This is one of my all time favourite received postcards. It's so unusual for someone living in a place where you only really see cats and hedgehogs crossing roads, but I also love the colours here. That, and it's from New Zealand, which is in the top 5 of countries I'd love to visit.
Pip, who sent this card to me, tells me that these signs are really common over there, especially in southern New Zealand where it's more rural and isolated. I love it how the penguins have got their own road sign! :)
The stamp is from a set of 6, issued in 2008, representing 'Matariki'. This one shows 'Whakapapa'.

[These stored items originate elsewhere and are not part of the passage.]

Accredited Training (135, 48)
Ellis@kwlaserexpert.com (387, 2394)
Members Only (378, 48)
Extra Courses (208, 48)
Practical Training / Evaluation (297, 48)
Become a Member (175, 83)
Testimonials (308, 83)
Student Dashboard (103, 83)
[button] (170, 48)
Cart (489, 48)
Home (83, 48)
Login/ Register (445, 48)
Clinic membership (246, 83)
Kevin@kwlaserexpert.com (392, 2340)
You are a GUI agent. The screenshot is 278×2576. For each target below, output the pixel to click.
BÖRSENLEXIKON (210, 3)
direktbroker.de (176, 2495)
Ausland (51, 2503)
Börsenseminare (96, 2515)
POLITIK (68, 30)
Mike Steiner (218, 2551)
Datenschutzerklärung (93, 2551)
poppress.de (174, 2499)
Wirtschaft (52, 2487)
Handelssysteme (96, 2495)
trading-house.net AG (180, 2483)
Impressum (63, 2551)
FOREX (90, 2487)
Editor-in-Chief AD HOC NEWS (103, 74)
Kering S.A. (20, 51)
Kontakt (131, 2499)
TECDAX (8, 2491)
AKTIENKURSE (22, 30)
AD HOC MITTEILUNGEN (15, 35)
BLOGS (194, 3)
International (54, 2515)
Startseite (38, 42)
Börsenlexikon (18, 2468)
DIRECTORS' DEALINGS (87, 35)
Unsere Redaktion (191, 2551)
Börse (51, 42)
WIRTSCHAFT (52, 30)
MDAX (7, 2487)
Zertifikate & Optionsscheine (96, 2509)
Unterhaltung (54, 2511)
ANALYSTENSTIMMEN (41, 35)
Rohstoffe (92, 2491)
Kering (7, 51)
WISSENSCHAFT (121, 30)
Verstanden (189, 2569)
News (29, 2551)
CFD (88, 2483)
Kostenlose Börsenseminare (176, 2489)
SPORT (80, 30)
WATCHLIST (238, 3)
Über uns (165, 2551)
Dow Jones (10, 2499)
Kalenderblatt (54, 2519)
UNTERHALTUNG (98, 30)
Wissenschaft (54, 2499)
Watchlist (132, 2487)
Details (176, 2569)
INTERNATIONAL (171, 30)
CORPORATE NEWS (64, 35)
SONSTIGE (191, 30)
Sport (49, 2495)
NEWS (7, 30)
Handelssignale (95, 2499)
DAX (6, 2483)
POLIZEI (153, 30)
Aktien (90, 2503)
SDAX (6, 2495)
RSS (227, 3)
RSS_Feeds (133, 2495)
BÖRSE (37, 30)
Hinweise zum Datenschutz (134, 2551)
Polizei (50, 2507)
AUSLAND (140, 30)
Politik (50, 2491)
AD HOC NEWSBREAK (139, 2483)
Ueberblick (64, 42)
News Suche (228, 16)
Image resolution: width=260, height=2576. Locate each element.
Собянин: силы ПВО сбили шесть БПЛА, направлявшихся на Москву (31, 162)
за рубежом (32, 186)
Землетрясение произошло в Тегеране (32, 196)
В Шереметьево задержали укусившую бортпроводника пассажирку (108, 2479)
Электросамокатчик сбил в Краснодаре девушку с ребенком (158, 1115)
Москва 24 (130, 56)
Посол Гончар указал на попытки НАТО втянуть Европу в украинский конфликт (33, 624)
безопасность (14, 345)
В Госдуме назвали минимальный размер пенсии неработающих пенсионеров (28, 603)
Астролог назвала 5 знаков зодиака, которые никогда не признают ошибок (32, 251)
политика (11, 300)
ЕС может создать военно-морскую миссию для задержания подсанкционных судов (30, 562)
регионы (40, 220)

These words were totally alien to me so I had to look up their meanings. So here we go:
In the Māori language Matariki is the name of the Pleiades star cluster, which was important for agriculture in establishing the correct time to plant crops. The first rising of the Pleiades and of Rigel (Puanga in Māori) occurs just prior to sunrise in late May or early June, and this indicates that the old year has ended and the new year has begun. The actual time for celebrating Matariki varies, depending on the iwi (tribe or clan). Some iwi celebrate it immediately. Others wait until the rising of the next full moon, or alternatively the dawn of the next new moon. It has become common practice for various private and public institutions to celebrate Matariki over the period of a week or month anywhere from early June to late July.
Whakapapa or genealogy, is a fundamental principle that permeates the whole of Māori culture. However, it is more than just a genealogical 'device'. It is in fact a paradigm of cultural discourse and provides the basis for establishing, enhancing, and even challenging relationships between individuals, whanau (families), hapu (local tribal entities), and iwi (regional tribal bodies).